Focus sulle migliori offerte sui mutui a tasso variabile a giugno 2026
Scendendo in dettagli, per comprendere le attuali dinamiche del mercato dei mutui variabili, è utile analizzare tre specifiche simulazioni effettuate su Facile.it per l’acquisto della prima casa. Lo scenario di riferimento prevede un finanziamento trentennale per coprire gran parte del valore dell’immobile, mettendo in luce come le diverse banche differenzino le proprie offerte attraverso spread, spese accessorie e incentivi legati alla sostenibilità ambientale.
La prima proposta arriva da Banca Monte dei Paschi di Siena con il finanziamento denominato Mutuo MPS Mio Acquisto Abitazione per Immobili Green. Questa soluzione si rivolge specificamente a chi intende comprare un’abitazione ad alta efficienza energetica, puntando a ridurre al minimo l’impatto dei costi iniziali. Per un importo richiesto di 170.000 euro su un valore dell’immobile di 215.000 euro, l’offerta prevede una rata mensile di 621,57 euro. Il tasso applicato è dell’1,92%, basato sull’Euribor a un mese senza alcuno spread aggiuntivo, mentre il Taeg si attesta al 2,03%. Il vero punto di forza di questa formula risiede nell’azzeramento totale delle spese di istruttoria, a fronte di un costo di perizia pari a 250 euro.
Crédit Agricole Italia risponde con il Mutuo CA Flexi Acquisto Green Tasso Variabile, un’altra opzione che premia l’edilizia sostenibile.
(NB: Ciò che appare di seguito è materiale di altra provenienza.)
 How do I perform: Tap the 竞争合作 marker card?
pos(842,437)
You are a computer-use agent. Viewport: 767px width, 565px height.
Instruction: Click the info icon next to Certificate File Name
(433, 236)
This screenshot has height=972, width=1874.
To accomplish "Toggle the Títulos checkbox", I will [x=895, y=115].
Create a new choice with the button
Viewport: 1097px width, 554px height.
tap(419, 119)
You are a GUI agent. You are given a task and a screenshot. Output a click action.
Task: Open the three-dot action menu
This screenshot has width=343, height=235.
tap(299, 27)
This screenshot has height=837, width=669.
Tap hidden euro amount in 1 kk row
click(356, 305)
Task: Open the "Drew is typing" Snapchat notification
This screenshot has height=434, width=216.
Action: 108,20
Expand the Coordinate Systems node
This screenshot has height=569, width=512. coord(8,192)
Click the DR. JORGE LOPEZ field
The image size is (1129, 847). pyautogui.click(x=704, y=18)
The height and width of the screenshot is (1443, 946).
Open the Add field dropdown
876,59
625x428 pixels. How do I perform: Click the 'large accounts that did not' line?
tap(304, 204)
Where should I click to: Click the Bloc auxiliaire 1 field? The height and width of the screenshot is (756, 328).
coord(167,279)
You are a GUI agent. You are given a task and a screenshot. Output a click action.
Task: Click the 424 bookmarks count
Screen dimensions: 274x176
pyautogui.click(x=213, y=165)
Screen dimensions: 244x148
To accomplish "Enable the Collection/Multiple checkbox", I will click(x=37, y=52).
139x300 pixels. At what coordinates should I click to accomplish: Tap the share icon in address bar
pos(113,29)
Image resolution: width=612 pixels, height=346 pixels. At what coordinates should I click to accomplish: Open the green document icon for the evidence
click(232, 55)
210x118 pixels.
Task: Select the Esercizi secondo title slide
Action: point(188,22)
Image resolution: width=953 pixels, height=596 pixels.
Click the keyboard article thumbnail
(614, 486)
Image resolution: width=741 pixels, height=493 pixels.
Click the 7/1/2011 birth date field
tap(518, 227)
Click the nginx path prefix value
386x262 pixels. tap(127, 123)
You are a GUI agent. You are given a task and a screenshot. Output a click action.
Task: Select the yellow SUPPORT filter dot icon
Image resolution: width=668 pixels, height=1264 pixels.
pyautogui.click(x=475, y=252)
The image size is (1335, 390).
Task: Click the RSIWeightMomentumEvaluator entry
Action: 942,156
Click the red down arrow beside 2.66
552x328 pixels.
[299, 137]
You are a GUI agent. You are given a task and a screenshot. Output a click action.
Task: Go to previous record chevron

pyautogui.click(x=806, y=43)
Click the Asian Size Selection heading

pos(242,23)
Mantenendo gli stessi parametri di capitale e valore dell’immobile, la rata mensile sale a 673,47 euro, legata a un tasso del 2,52% calcolato sull’Euribor a sei mesi con uno spread dello 0,30%, per un Taeg complessivo del 2,70%. Se da un lato la perizia è completamente azzerata, le spese di istruttoria ammonterebbero a 800 euro, ma la banca sceglie di azzerarle del tutto qualora l’immobile appartenga alle classi energetiche superiori, precisamente la A o la B.
Infine, BNL si rivolge a un target differente con il suo Mutuo Variabile Giovani, una formula pensata per favorire l’accesso al credito dei clienti under 36. In questo caso la simulazione si adatta a un valore immobiliare leggermente inferiore, pari a 200.000 euro, con un finanziamento richiesto di 160.000 euro. La rata mensile che ne deriva è di 612,41 euro, determinata da un tasso del 2,26% e da un Taeg del 2,43%. Sul fronte dei costi iniziali, la perizia comporta una spesa di 320 euro, mentre l’istruttoria è fissata all’1% dell’importo erogato, traducendosi in un costo di 1.600 euro.